Tourists’ Vacation Photos Can Help Researchers Track Endangered Species
Taking photos while whale watching or snapping an image of a zebra in the wild and sharing it on social media is a pastime for many tourists, but in addition to bringing joy to friends and family, these photos can help with the information databases of scientists tracking threatened and endangered species.
Researchers have begun using artificial intelligence (AI) — particularly a system called Wildbook — in their analysis of photos of many species taken by researchers, as well as images taken by vacationers shared publicly on social media, The Science Times reported.
For environmentalists, one of the most difficult obstacles to keeping track of the status of threatened and endangered species is the lack of available data.
“We’re losing biodiversity at an unprecedented rate and we don’t even know how much and what we’re losing,” said director of the Translational Data Analytics Institute at The Ohio State University Tanya Berger-Wolf, as The Ohio State University reported.
Created by Berger-Wolf and her colleagues, Wildbook can identify individual animals of a species by analyzing images using computer algorithms.
“Our AI algorithms can identify individuals using anything striped, spotted, wrinkled or notched – even the shape of a whale’s fluke or the dorsal fin of a dolphin,” said Berger-Wolf, as reported by The Ohio State University.
Berger-Wolf said images contained in Wildbook are their main source of data on killer whales.
“We have millions of images of endangered and threatened animals taken by scientists, camera traps, drones and even tourists,” Berger-Wolf said, as The Ohio State University reported.
“Those images contain a wealth of data that we can extract and analyze to help protect animals and combat extinction,” said Berger-Wolf.
According to Berger-Wolf, extracting animals’ biological information from images taken of wildlife using AI is called “imageomics.”
The status of more than half of the over 142,000 species listed on the IUCN Red List of Threatened Species is not known due to a lack of data or uncertainty as to whether their population numbers are increasing or decreasing.
African elephants are one example of a species whose population has dropped severely due to destruction of habitat and poaching, and keeping track of their numbers is vastly important to their survival.
“Accurate monitoring is essential if we’re to save the species,” said computer scientist at the UK’s University of Bath Dr.
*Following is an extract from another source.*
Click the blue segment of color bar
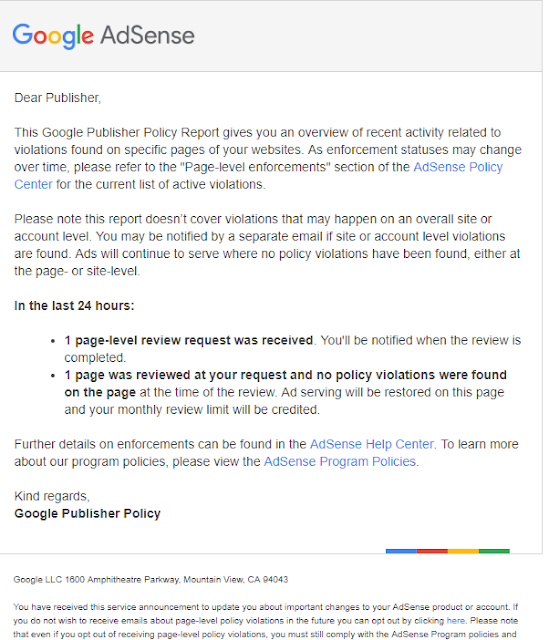 point(401,551)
Olga Isupova, according to a University of Bath press release concerning the use of satellite imagery aided by computer algorithms in surveys of endangered wildlife. “We need to know where the animals are and how many there are.”
Keeping track of the population numbers and locations of the elephants using collars and tags isn’t nearly as accurate or even feasible as using imageomics.
“We don’t have enough GPS collars and satellite tags to monitor all the elephants and answer those questions,” said Berger-Wolf, according to The Ohio State University. “But we can use AI techniques such as machine learning to analyze images of elephants to provide much of the information we need.”
Wildbooks exist for many species, including turtles, giraffes and sharks.
Berger-Wolf said that many photos people take while on vacation and share publicly on social media can appear in Wildbook and provide important information such as the species’ social interactions and range, The Ohio State University reported.
“We’re teaching machines to see things in images that humans may have missed or can’t see,” Berger-Wolf added, as reported by The Ohio State University.
An important consideration with the continued use of AI is that the information it gathers doesn’t fall into the hands of poachers and that researchers use the data collaboratively.
“We have to make sure that it is a human-machine partnership in which humans trust the AI. The AI should, by design, be participatory, connecting among the people, among the data and among the geographical locations,” said Berger-Wolf, as The Ohio State University reported.